Zwei Stopps später stehen wir am Denkmal für Robert Koch. Bänke locken zum Niederlassen. Der Platz reicht aber nicht für alle, da teilweise schon besetzt. Es ist hier noch deutlicher, wir sind mitten im Univiertel, quasi auf dem Campus. Überall gehen, stehen, liegen und sitzen sie, die Studierenden. Ich kann nicht anders, ich fühle mich hineingezogen in die Lehr- und Lernatmosphäre. Mittendrin und nicht nur dabei. Klasse. Und Eberhard erscheint mir der König des Augenblicks zu sein.
Mit wohlgesetzten Worten baut er Bild für Bild eine Laborkulisse vor uns auf. Es ist das Jahr 1876. Robert Koch gelingt es, den Erreger des Milzbrands außerhalb des Organismus zu kultivieren.

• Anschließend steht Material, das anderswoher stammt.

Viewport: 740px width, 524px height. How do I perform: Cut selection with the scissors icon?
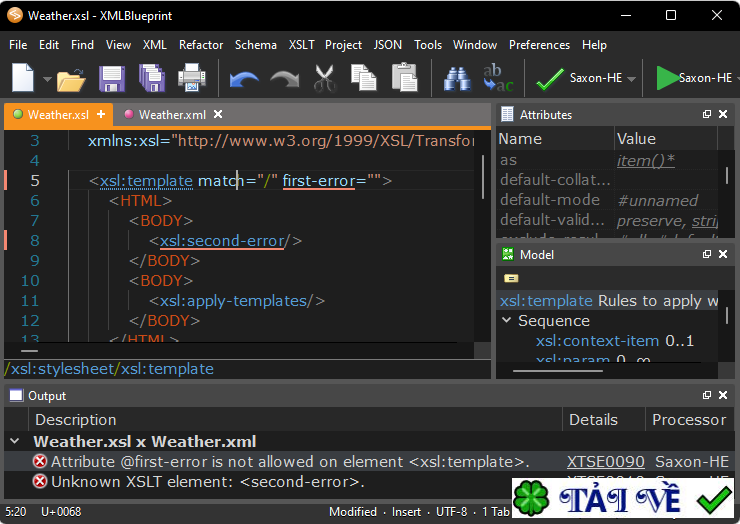click(x=324, y=78)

Sechs Jahre später entdeckt er auch den Erreger der Tuberkulose und entwickelt das vermeintliche Heilmittel Tuberkulin. Gespannt lauschen wir. Unser Guide macht das einfach sehr gut. Keine Frage, der Mann ist vom Fach. Mit klarer Sprache, nicht zu schnell, wendet er sich seinen Zuhörern abwechselnd zu und sucht Augenkontakt. Zwischendurch nimmt Eberhard einen Schluck aus der Wasserflasche. Hat er sich verdient. Die Truppe zieht weiter. Über die Hannoversche und die Philippstraße gelangen wir auf das Gelände der Humboldt-Universität. Die Sonne nähert sich langsam dem Horizont, die Uhr steht auf 16:15. Es sind schon mehr als zwei Stunden vergangen. Das Ende naht.

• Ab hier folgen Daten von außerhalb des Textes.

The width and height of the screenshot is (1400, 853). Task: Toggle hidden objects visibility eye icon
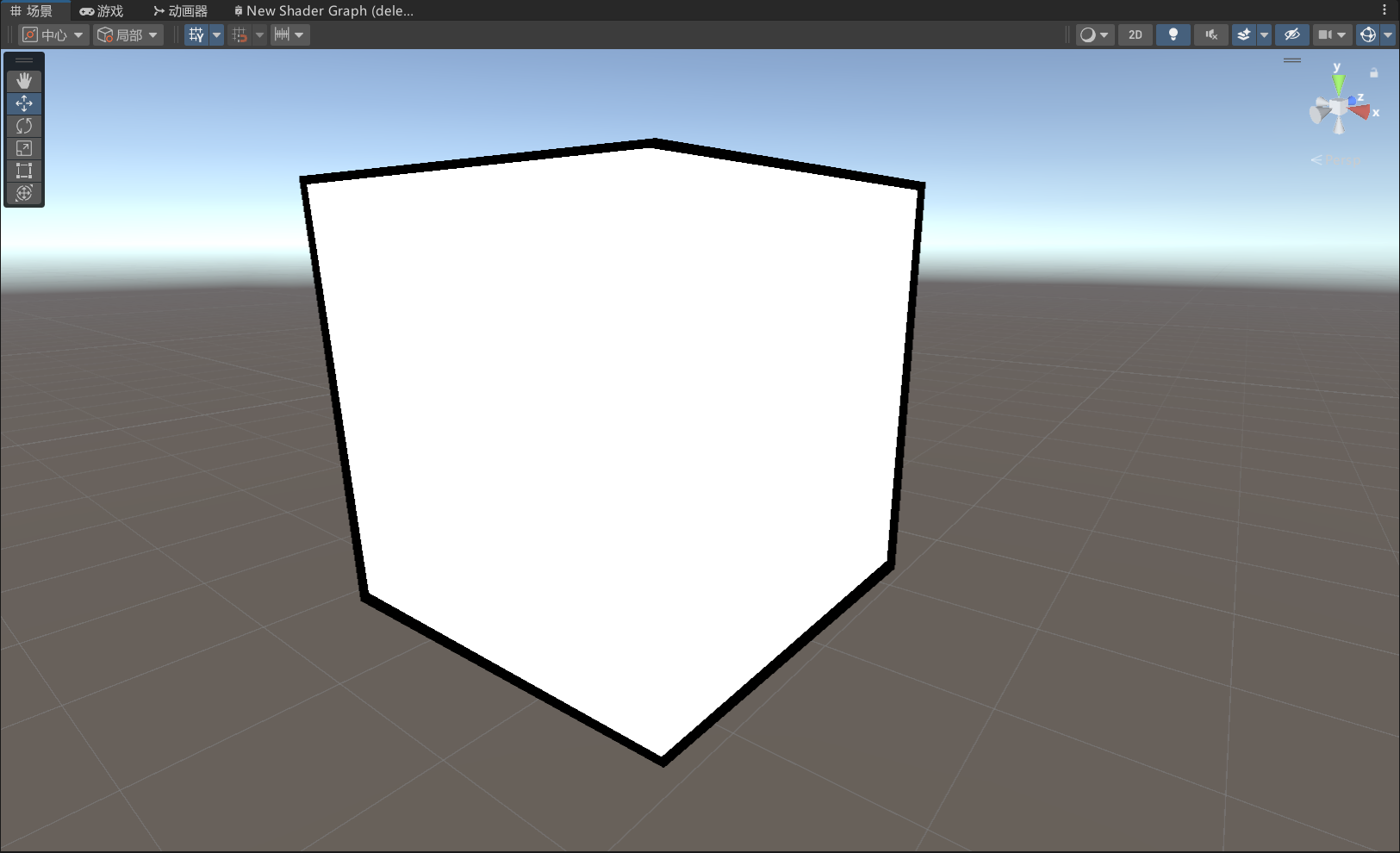point(1291,34)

Nach zwei weiteren Informationsstopps betreten wir das Tieranatomische Theater, ein Haus, das seit über 200 Jahren der Wissenschaft eine eindrucksvolle Bühne bietet. Es ist Berlins ältestes noch erhaltenes Lehrgebäude, dessen Architekt Carl Gotthard Langhans auch das Brandenburger Tor schuf. Ich nehme im altehrwürdigen Lehrsaal weiter oben Platz und fühle mich ein Mal mehr als Student der Medizinhistorie.
Eberhard Post kommt zum Ende. Auch jetzt, nach über zweieinhalb Stunden, sind seine Ausführungen immer noch überaus detailliert, ohne langweilig zu sein. Resümierend stellen wir fest, dass diese Tour uneingeschränkt zu empfehlen ist. So viel Wissensvermittlung auf einen Haufen ist uns ziemlich unheimlich. Und so wie uns geht es wahrscheinlich vielen aus der Gruppe. Etwas weiß man, hat etwas gelesen oder gehört und plötzlich flasht einen der typische „Aha“-Effekt, wenn man schlagartig die Zusammenhänge begreift. Dank Eberhard.
Und eine Frage treibt uns noch um: Was hat Eberhard studiert? Medizin? Geschichte? Biologie? Nein! „Ich war Drucker und habe mir das Wissen für die Tour im Selbststudium beigebracht!“, so verblüfft er uns. Einhundertachtzig Minuten Vortrag ohne Spickzettel. Respekt!
Die Teilnahme an der Tour war für uns kostenlos, da wir über einen gesponserten Momo Pass verfügen. Wir unterstützen diese kommerzielle Seite Momo, da hier interessante Aktivitäten und Kurse angeboten werden und die Idee genau zu unserem Motto passt: „Jetzt haben wir Zeit für uns“. Neben der kostenlosen Teilnahme haben wir keine Bezahlung oder sonstige Vergütungen erhalten und auch den Bericht haben wir ohne jede Beeinflussung geschrieben.
Ein letzter Blick zur Decke des Vorlesungssaals und wir trollen uns. Das war ein Nachmittag ganz nach unserem Geschmack, so kann es gerne weitergehen mit den Aktivitäten von Momo.